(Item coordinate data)
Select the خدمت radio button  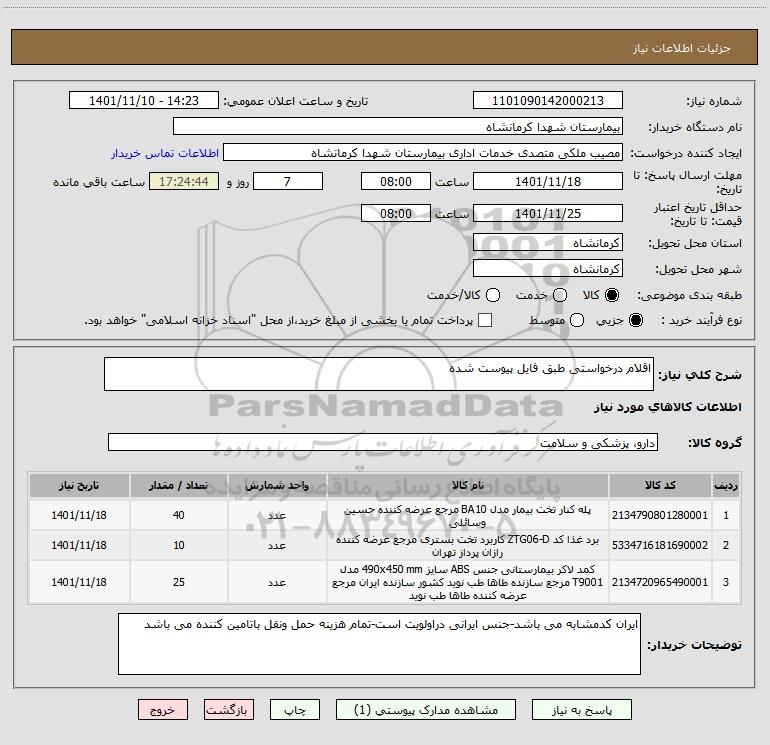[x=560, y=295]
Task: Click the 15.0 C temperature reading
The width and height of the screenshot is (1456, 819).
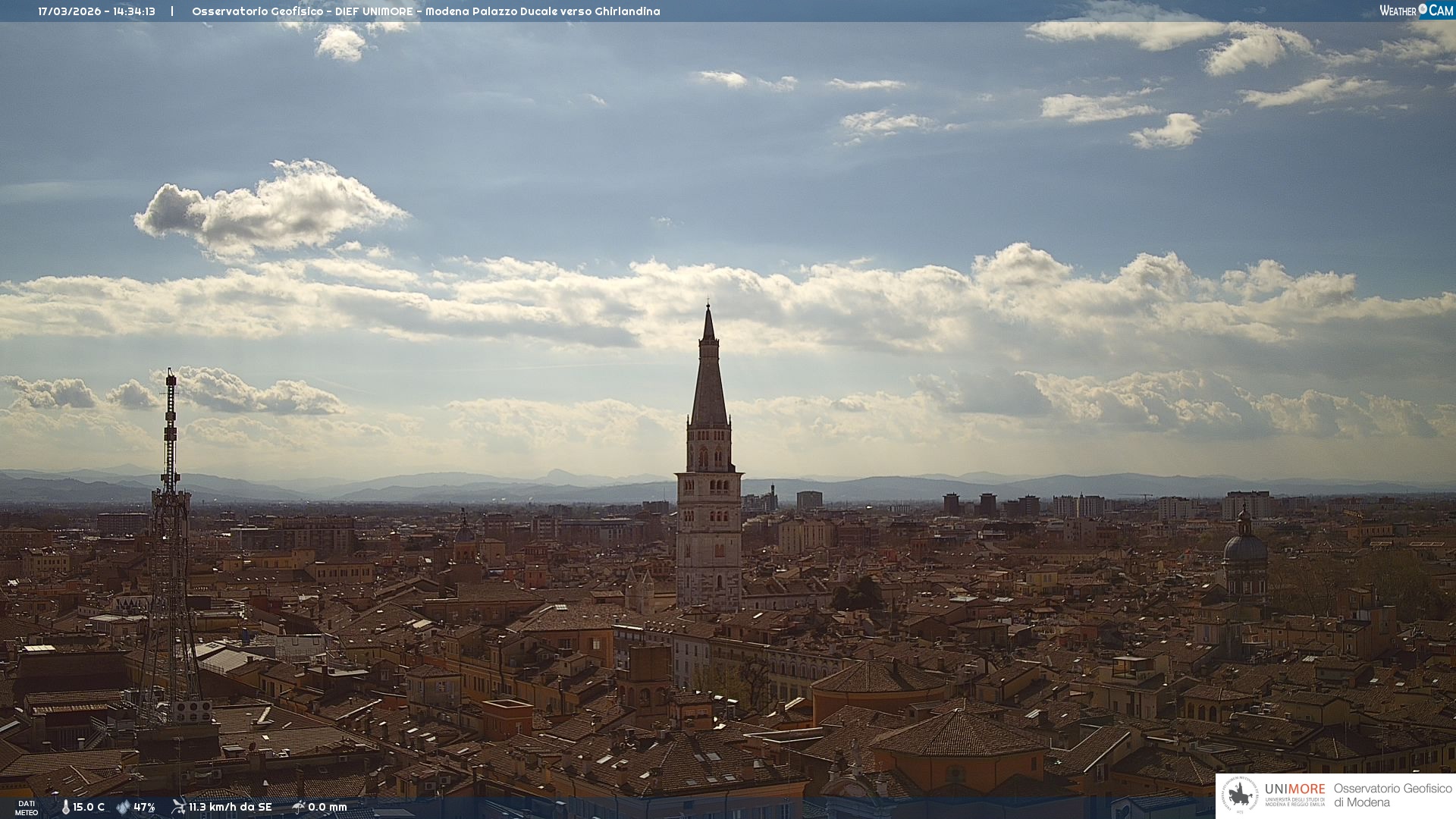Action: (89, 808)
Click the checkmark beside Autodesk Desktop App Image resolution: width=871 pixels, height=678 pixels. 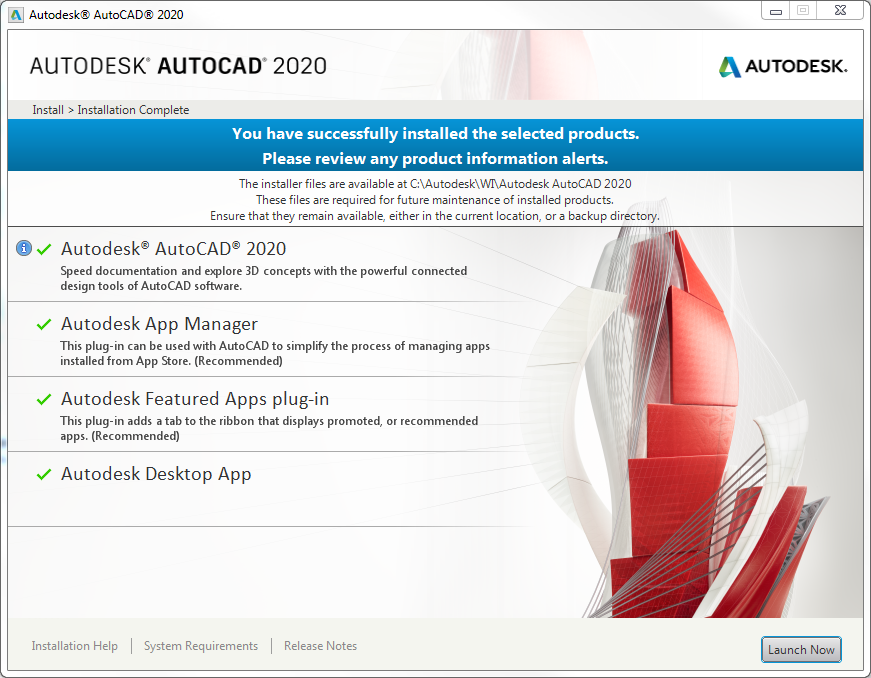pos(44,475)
---
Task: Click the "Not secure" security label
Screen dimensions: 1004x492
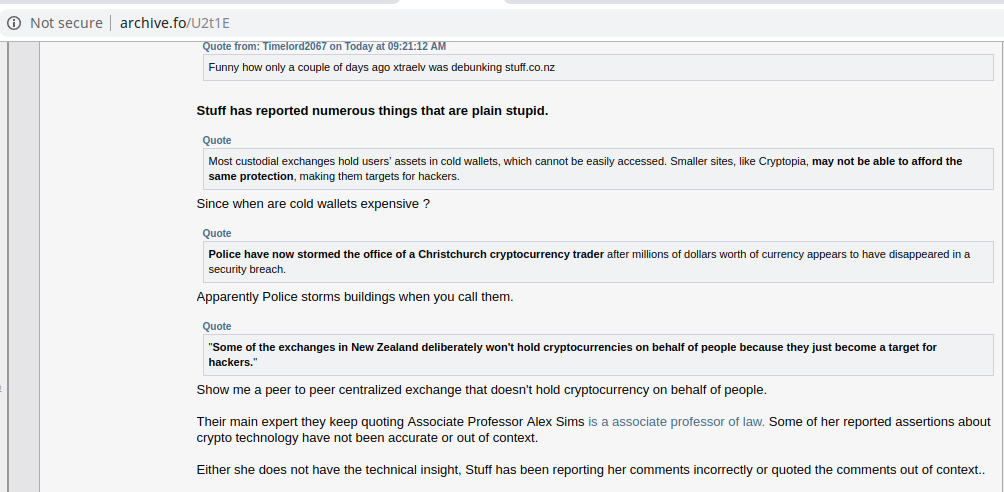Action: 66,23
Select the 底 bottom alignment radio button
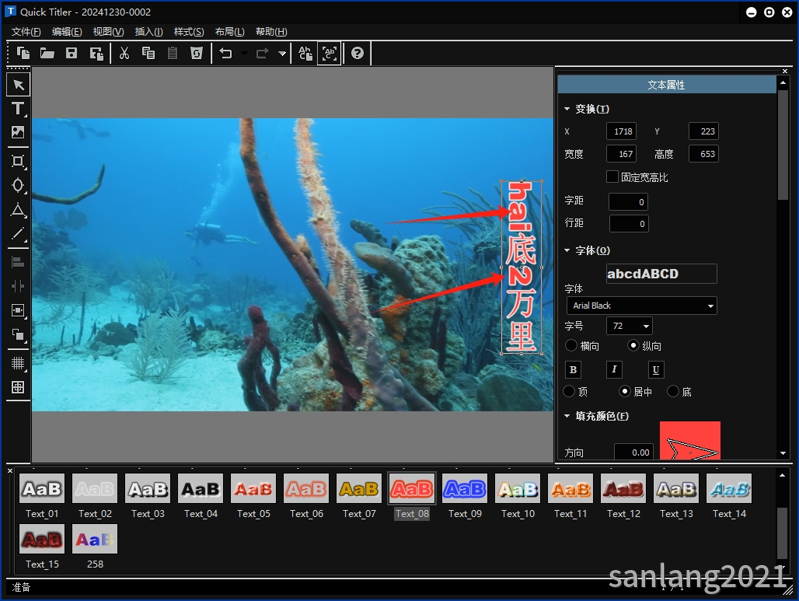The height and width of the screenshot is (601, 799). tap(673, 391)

## [SHORT EXERCISE]
Extract each line of the listing that contains the string "Task".

## [WRITTEN ANSWER]
Task: Click the 15.0 C temperature reading
Task: Click the "Not secure" security label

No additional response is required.